Absolutely. It’s simply another kind of journalism, just as political journalism is journalism, sports journalism is journalism, blogs on local issues are journalism, even Facebook posts on neighborhood happenings are journalism.

Before the internet, companies hired PR firms to write press releases and pitch to journalists, who digested the releases and wrote a story that was hopefully favorable to the company. Today, a company can bypass publications and PR firms entirely and publish its own articles. Using blogs, online articles, websites, emails and social media, companies now have an unbelievable opportunity to communicate directly to their customers using journalism-style storytelling.

“Journalism” as we’ve come to define it has traditionally been the domain of newsrooms. Reporters, schooled in the craft, consider the term to apply to a very narrow definition of someone working for a news organization. Ideally, reporters are neutral, bound to be as objective as possible and have a self-imposed responsibility for telling both the positive and negative sides of a story.

Reporters are taught that there is a separation between a news organization’s editorial content and its advertising content. In other words, if a company wants publicity, they should purchase an ad; that’s what ads are for. Reporters often scoff at the idea of people creating stories for and about companies. It isn’t objective, and it doesn’t often show both sides, so it can’t possibly be journalism. For a newsroom reporter, brand journalism is taboo — it somehow is different from what they do.

It isn’t, not really. Technology has torn down the walls and made new rules. Journalism today is a large umbrella that encompasses many variations. A newsroom reporter is certainly a journalist. A writer at a business publication is a journalist. A blogger can be a journalist. Citizens with cell phones at a news scene are journalists. People who use journalism skills to tell stories on companies’ behalf are journalists, and anyone who argues otherwise simply hasn’t grasped the dimensions of the new terrain we’re all occupying.

Because ultimately, it’s all about telling stories aimed at specific audiences. That’s it. Objectivity is a fantasy; a news reporter can’t help but bring his or her biases to a story, no matter how hard he or she tries to be impartial. The practice of journalism, at its core, is about earning and keeping a reader’s interest. Journalism is about finding the essence of a story and deciding how to retell what you find so it is interesting and helpful for a reader. This starts with a catchy headline, moves on to an interesting lead and continues through the body of the article. Like all stories, it has a beginning, middle and an end.

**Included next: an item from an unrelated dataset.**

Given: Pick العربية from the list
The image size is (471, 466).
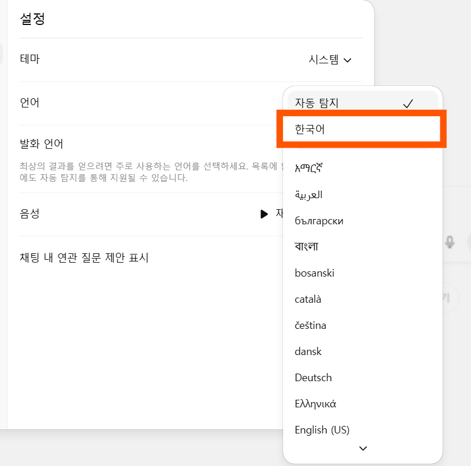Looking at the screenshot, I should coord(309,194).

Brand journalists, writers who practice journalism-style storytelling on behalf of a company, have to accomplish the same goal: earn and keep an audience’s attention. They have to collect and edit stories about a company and present them to the company’s audience through a variety of media.

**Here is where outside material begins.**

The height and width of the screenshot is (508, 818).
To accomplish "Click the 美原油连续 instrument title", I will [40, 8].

Stories have to be authentic, full of real people doing real things. They should offer transparency into the culture of a brand, and they should give anyone doing online research answers to the questions they are asking. Stories should be interesting to read and helpful. Solid stories earn and keep trust with readers. Ask yourself how many times you’ve seen a “business profile” in the newspaper. OK, it’s not technically an ad. But it sure has the same impact, doesn’t it? So what’s the difference? If a story is accurate and genuine and written to appeal to a specific audience’s interests, how is a piece of brand journalism anything other than journalism?

It works, too. Companies that put it into action produce amazing results.

A new opportunity for companies to create meaningful relationships with their customers

Somewhere out there is a potential or current customer who wants what you have to sell.

They may not know who you are or know anything about your company, but they already get what you do, are interested in your industry and have a need for your products or services. Gathering, writing and publishing brand journalism-style stories for your company website, blog, social media and online PR efforts is what it takes to earn and keep the attention of these potential customers. Contact us today to learn more.

What is your company’s story?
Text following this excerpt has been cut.